A selection of sausages on display at International Green Week in Berlin. /CFP

"We call ourselves butchers. We offer a broad range of quality meats that you would find at your traditional butcher shop – the only difference is our vegetarian ingredients," Boneschansker told CGTN. "Like other butchers who process meat and refine it with craft and knowledge of the right ingredients, it makes sense to us to join these butchers associations."

But just because it quacks like a duck, it's not necessarily a duck.

"A butcher is a person who works with meat (and) meat cannot consist of plants," Dr. Reinhard von Stoutz, from the German Butchers' Association, told CGTN. This means it's a no for The Vegetarian Butcher's request to be part of their guild.

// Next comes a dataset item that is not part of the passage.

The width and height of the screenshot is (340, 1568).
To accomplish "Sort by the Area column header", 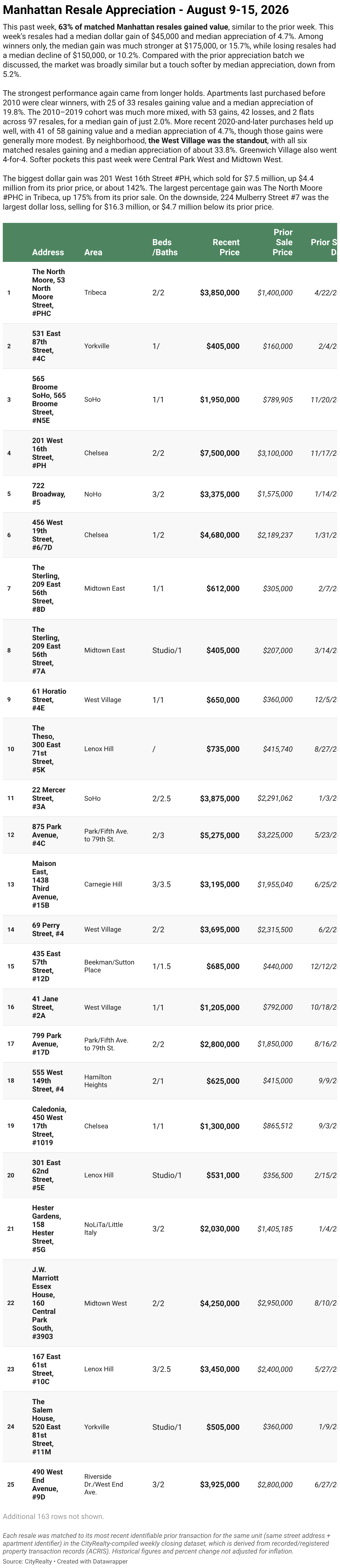I will (x=93, y=252).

"Our members produce meat products and sell them in their own shops. Companies that produce other products, such as cheese or bread or vegan products, have different interests and therefore have their own associations," he added.

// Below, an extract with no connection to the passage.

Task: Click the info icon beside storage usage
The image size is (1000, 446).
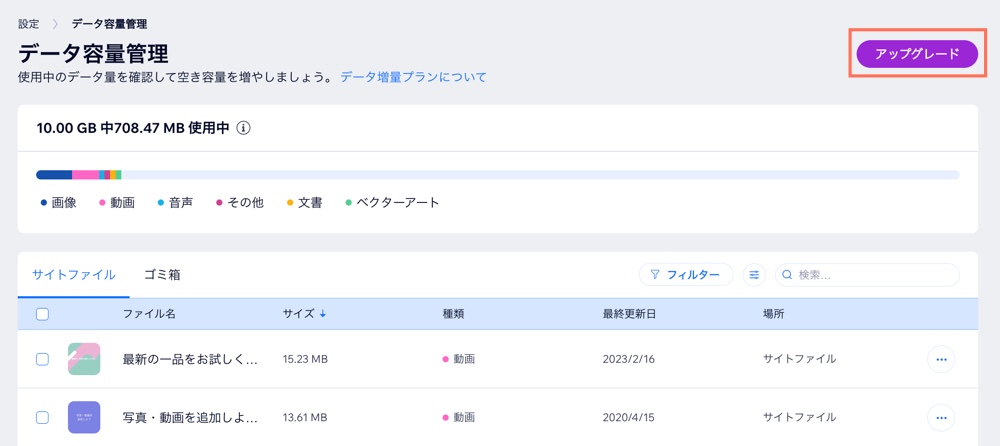Action: tap(243, 129)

Another entry barrier that Von Stoutz pointed to is the size of the company. "Our members have an average of 12 employees. [Unilever] with 161,000 employees doesn't have the structure of a craftsman."

CGTN contacted the Federal Association of the German Meat Industry, but they would not comment on "current membership applications."

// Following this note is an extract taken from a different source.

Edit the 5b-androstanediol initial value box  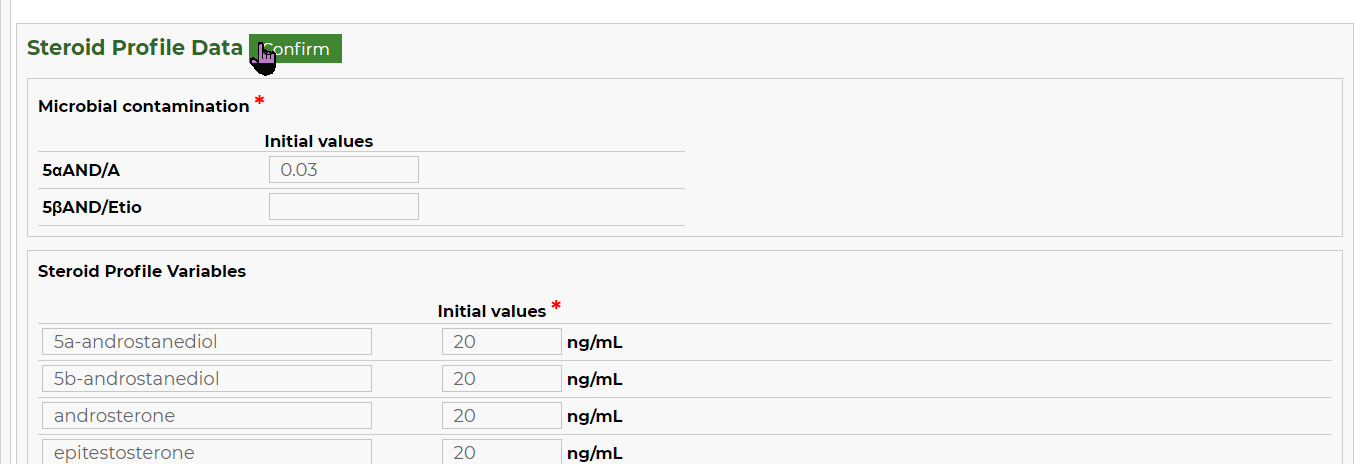pyautogui.click(x=502, y=379)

The linguistic hang-up on who is as a butcher and what they should be chopping and slicing is hardly surprising. It's an extension of the years-long turf war over designations traditionally associated with the livestock industry, which makers of the botanical grub have borrowed. Milk, cheese, burger, sausage, the list is anything but modest.

Plant-based beef burgers now bleed and brown in the skillet. /CFP

Plant-based beef burgers now bleed and brown in the skillet. /CFP

One camp says pea masquerading as pork shouldn't be equated to real flesh because it confuses consumers. In the other corner, opponents contend that provenance doesn't matter if their stuff delivers the exact same sensory experience as chomping on chorizo or nibbling on a nugget from dead animals.

It's a fight for survival, between newcomers relying on recognizable terminology to seek public acceptance of their newfangled offerings and veterans who fear they might be losing ground in a changing food landscape.

Korteweg is not shy about his mission of taking on the traditional livestock industry, but he's not exactly sharpening his knives for a duel also. If anything, The Vegetarian Butcher says cooperation is on the table.

"We want to become a partner (with the meat industry) and collaboratively work to redesign the future of meat," Unilever's Boneschansker said. "A better future for us would be if we can find a constructive way of working and share our passion for [meat] while releasing animals out of the food chain."

The brand's in luck; the German Butchers' Association isn't closing the door on joint action either. If The Vegetarian Butcher "can help us reach our goals, we would be very pleased," Von Stoutz revealed.

"We want to offer our customers high-quality meat products," he added – that's meat from animals, not animal feed, to be precise.